TASK DIRECTIONS: Copy the listing below word for word, starting at the line containing "Image resolution: width=1389" and ending at the line containing "Action: (x=31, y=316)". Leave out the pictures.

SUPPLIED RECORDS:
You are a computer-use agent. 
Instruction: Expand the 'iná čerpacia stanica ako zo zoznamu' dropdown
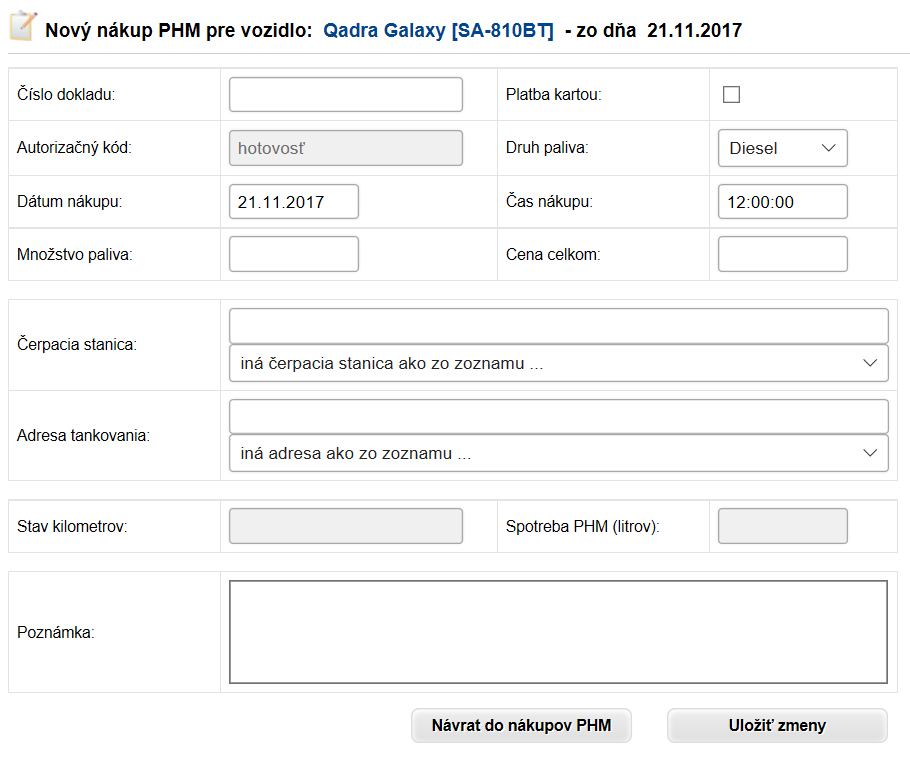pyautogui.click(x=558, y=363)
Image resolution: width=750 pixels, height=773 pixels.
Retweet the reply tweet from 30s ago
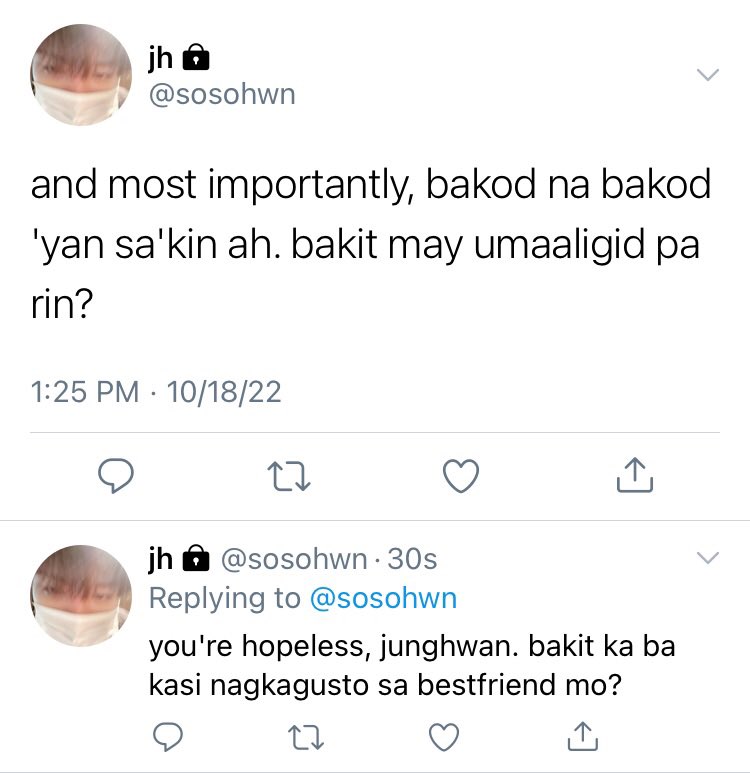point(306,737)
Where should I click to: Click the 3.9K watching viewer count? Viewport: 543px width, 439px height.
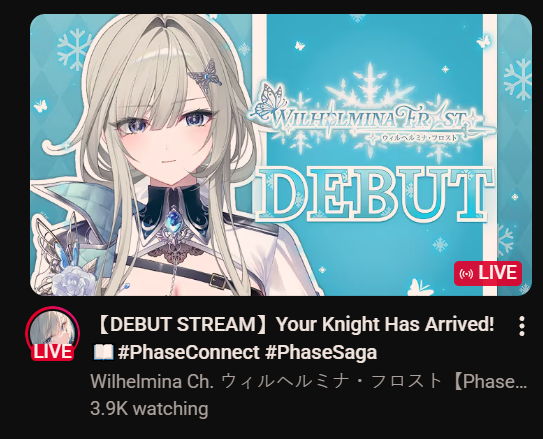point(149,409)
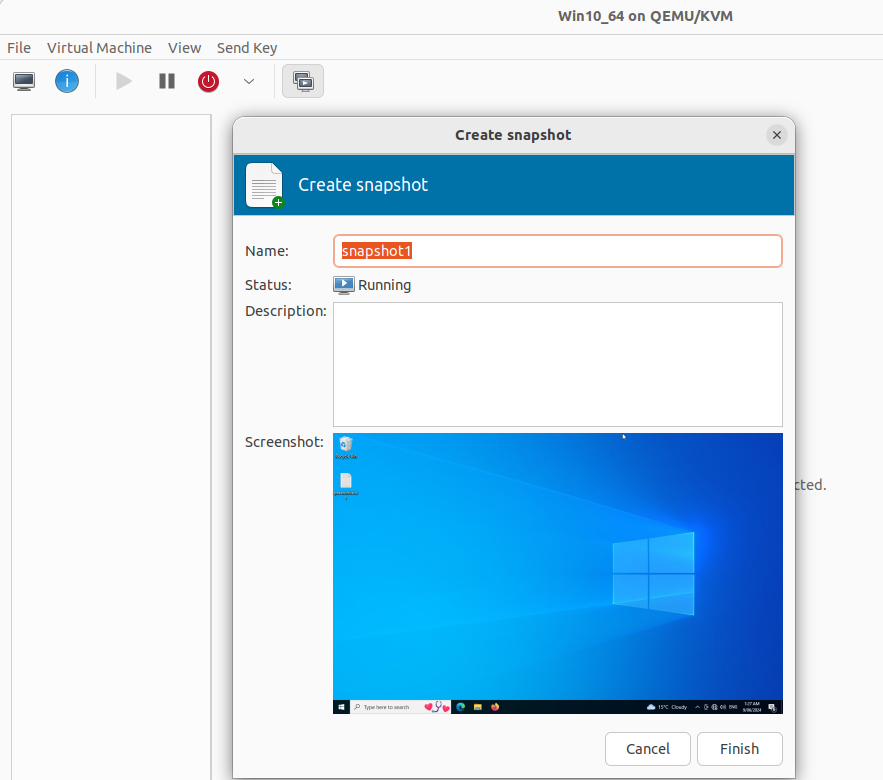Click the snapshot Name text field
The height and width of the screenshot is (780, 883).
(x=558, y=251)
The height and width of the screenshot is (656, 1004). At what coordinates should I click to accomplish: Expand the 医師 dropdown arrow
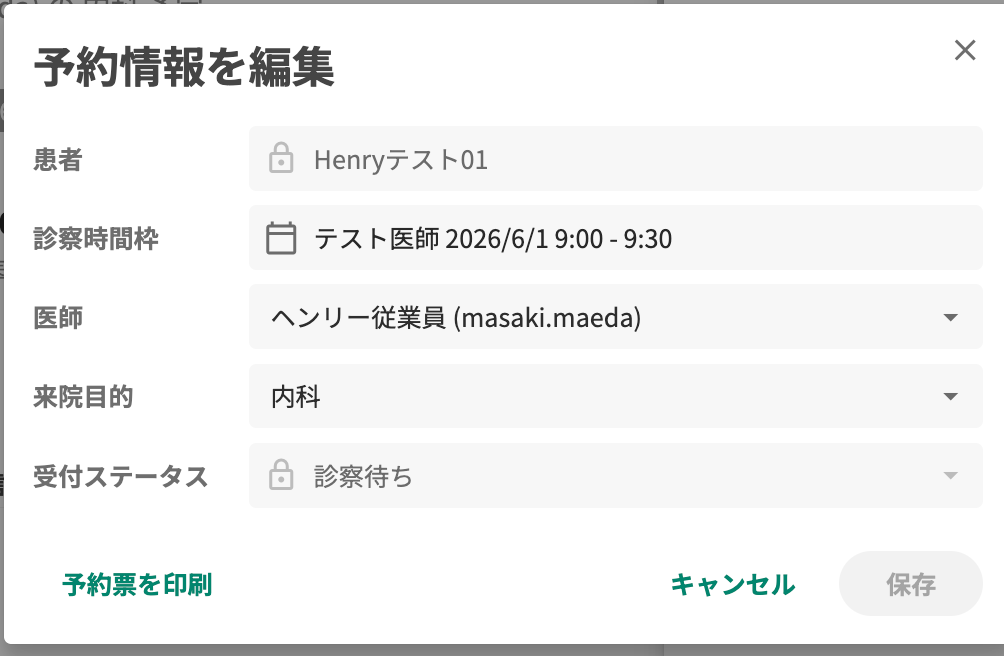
---
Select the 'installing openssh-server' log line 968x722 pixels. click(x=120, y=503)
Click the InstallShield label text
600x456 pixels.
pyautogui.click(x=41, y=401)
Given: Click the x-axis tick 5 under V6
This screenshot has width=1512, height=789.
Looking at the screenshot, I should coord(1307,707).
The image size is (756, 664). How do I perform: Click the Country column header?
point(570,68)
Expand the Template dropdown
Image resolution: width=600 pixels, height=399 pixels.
---
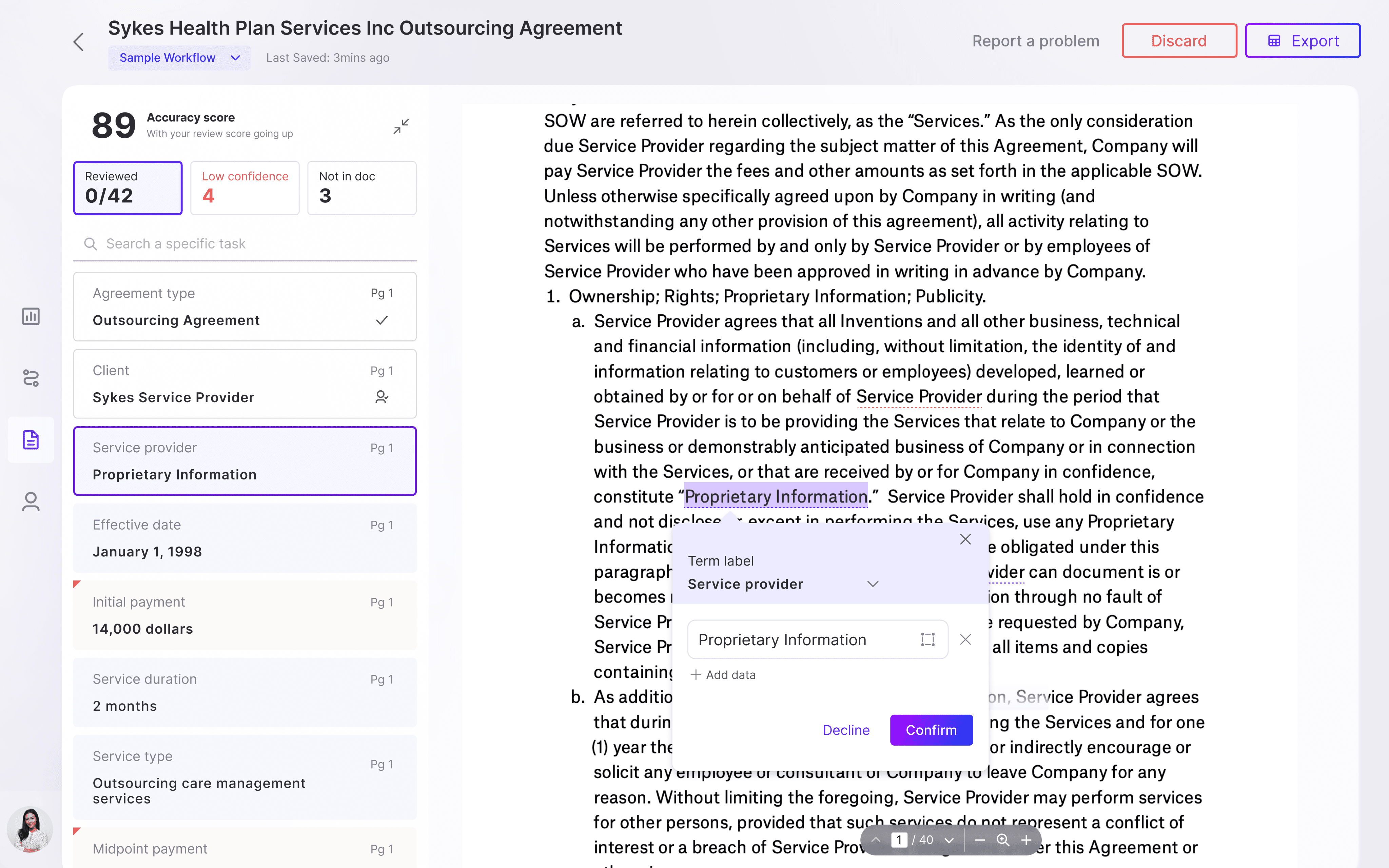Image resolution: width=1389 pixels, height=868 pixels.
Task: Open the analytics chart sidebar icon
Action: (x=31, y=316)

COMPLETED EXERCISE:
Image resolution: width=1389 pixels, height=868 pixels.
Task: Open the analytics chart sidebar icon
Action: (x=31, y=316)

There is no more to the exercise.